THE PROBLEM: Print the entries in full, word for word, but not the pictures.

ENTRIES SHOWN:
-=-=-
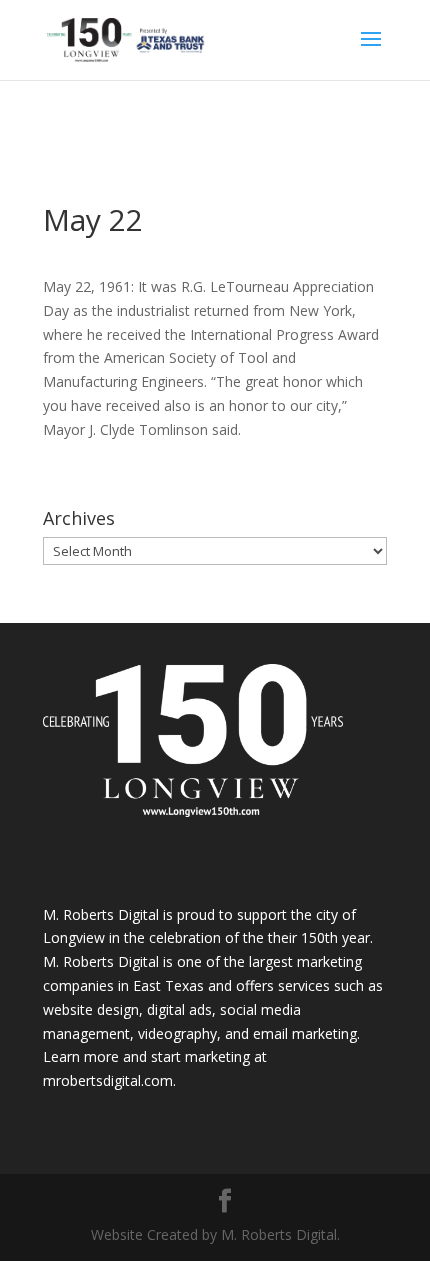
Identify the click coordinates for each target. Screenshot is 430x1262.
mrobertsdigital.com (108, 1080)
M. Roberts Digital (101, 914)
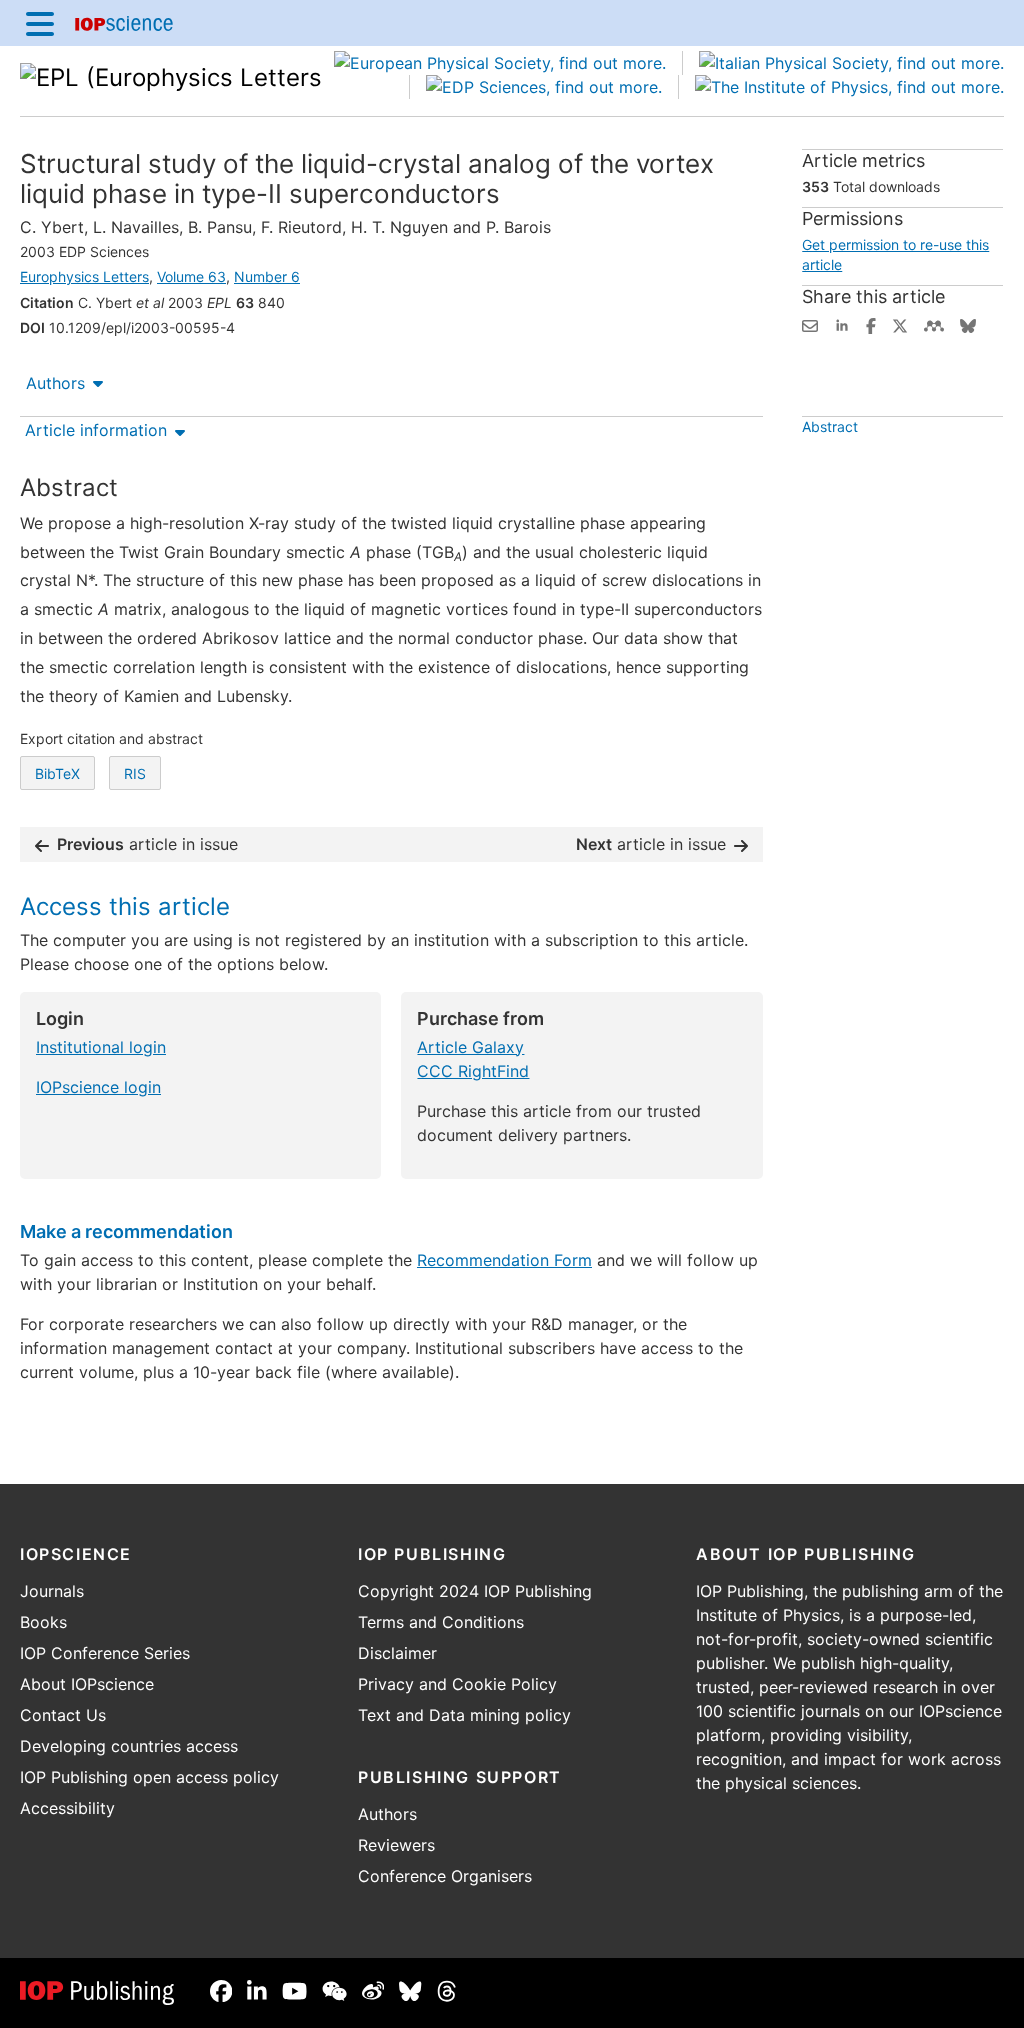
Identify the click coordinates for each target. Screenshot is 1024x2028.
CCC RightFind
-=-=-
EXPECTED ANSWER:
Identify the click coordinates for each target. Screenshot is 430x1262.
mrobertsdigital.com (108, 1080)
M. Roberts Digital (101, 914)
Identify the click coordinates for each target. Screenshot is 1024x2028.
CCC RightFind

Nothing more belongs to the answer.